Who is Mitt Romney? His father holds some clues.


One of the strange things about America—a country founded on a revolution against a hereditary monarchy—is that so many of our politicians seem to inherit their professions. John Adams begat John Quincy Adams. Senator Prescott Bush begat President George Herbert Walker Bush, who begat President George W. Bush. Senator Albert Gore, Sr., of Tennessee begat Vice President Albert Gore, Jr. Governor Brown of California, Sr., begat Governor Brown of California, Jr.

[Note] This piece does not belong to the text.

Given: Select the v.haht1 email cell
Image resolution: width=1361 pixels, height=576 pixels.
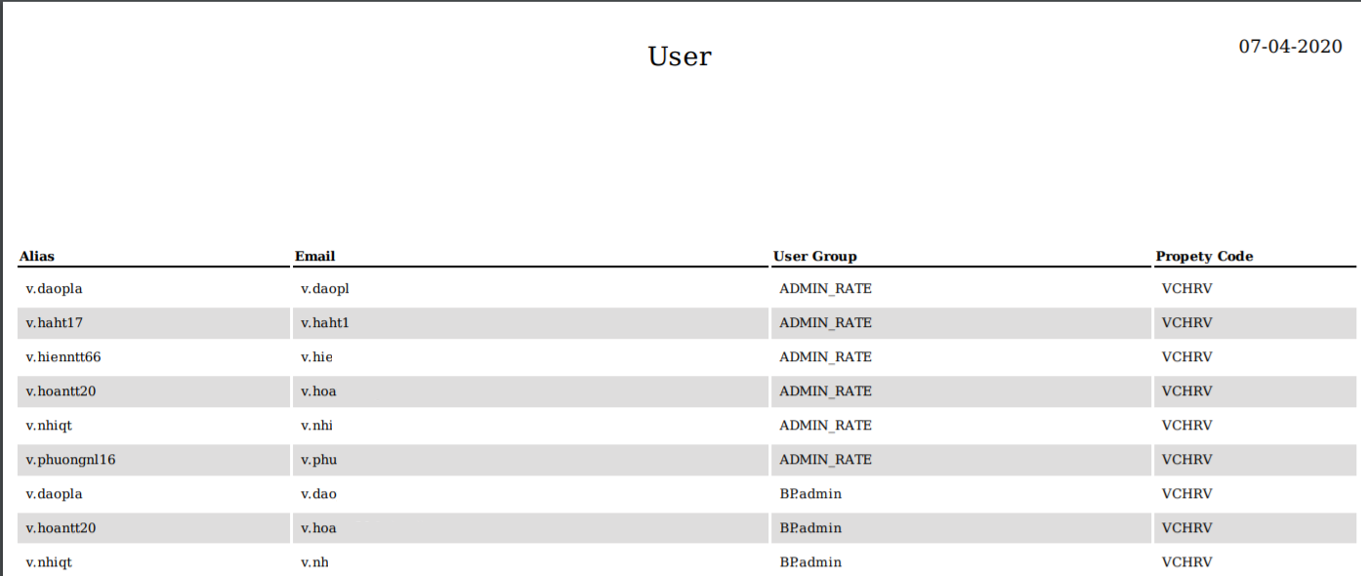Looking at the screenshot, I should point(325,323).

Even the ties between Barack Obama, Sr., the Harvard-educated Kenyan socialist, and Barack Obama, Jr., the Harvard-educated incumbent president, are the subject of much discussion and debate. Whether one believes the apple doesn't fall far from the tree, or whether one believes sons rebel against their fathers, there's a power to the notion that the careers of the fathers can tell us something about the characters of the son.

So expect to hear more, between now and Election Day, about George Romney, the CEO of American Motors-turned governor of Michigan who is the father of Mitt Romney, the CEO of Bain Capital turned governor of Masschusetts turned Republican presidential candidate.

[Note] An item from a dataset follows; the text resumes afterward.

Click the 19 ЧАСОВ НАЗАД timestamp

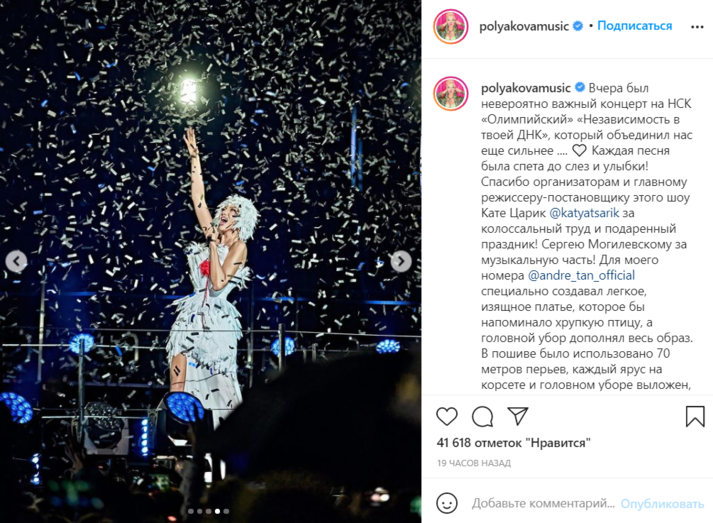tap(474, 463)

I stumbled across a portrayal of George Romney the other day while reading The Pleasure of His Company, Paul Fay Jr.'s 1966 memoir of his friendship with President Kennedy. Fay reports that Kennedy told him in the spring of 1963: "The one fellow I don't want to run against is Romney. That guy could be tough."

Kennedy added, according to Fay: "You have to be a little suspicious of somebody as good as Romney. No vices whatsoever, no smoking and no drinking. Imagine someone we know going off for twenty-four hours to fast and meditate, awaiting a message from the Lord whether or not to run."

Robert F. Kennedy also recalled that George Romney was the Republican presidential opponent that John F. Kennedy "feared the most….He thought he had this appeal to…God and country…..He spoke well, looked well."

A different spin on George Romney's meditation on his candidacy is available in the 1967 book The Romney Riddle, by George O. Plas. Plas reports that "faced with a decision to run for Governor in 1962, Romney called a news conference and announced he was going into seclusion on Friday night (February 9) to pray and to seek guidance beyond that of man. It was never revealed what advice he received during his seclusion, but he did announce himself as a candidate for governor on Saturday morning."

Reports Plas: "another version of the story barely made print. Romney's son. Mitt, then 14, told reporters that his father had informed the family around the supper table on Friday night that he had made up his mind to run for Governor at 3:30 Friday morning." Comments Plas, drily: "Perhaps Mr. Romney entered his vigil to seek a consensus on his candidacy."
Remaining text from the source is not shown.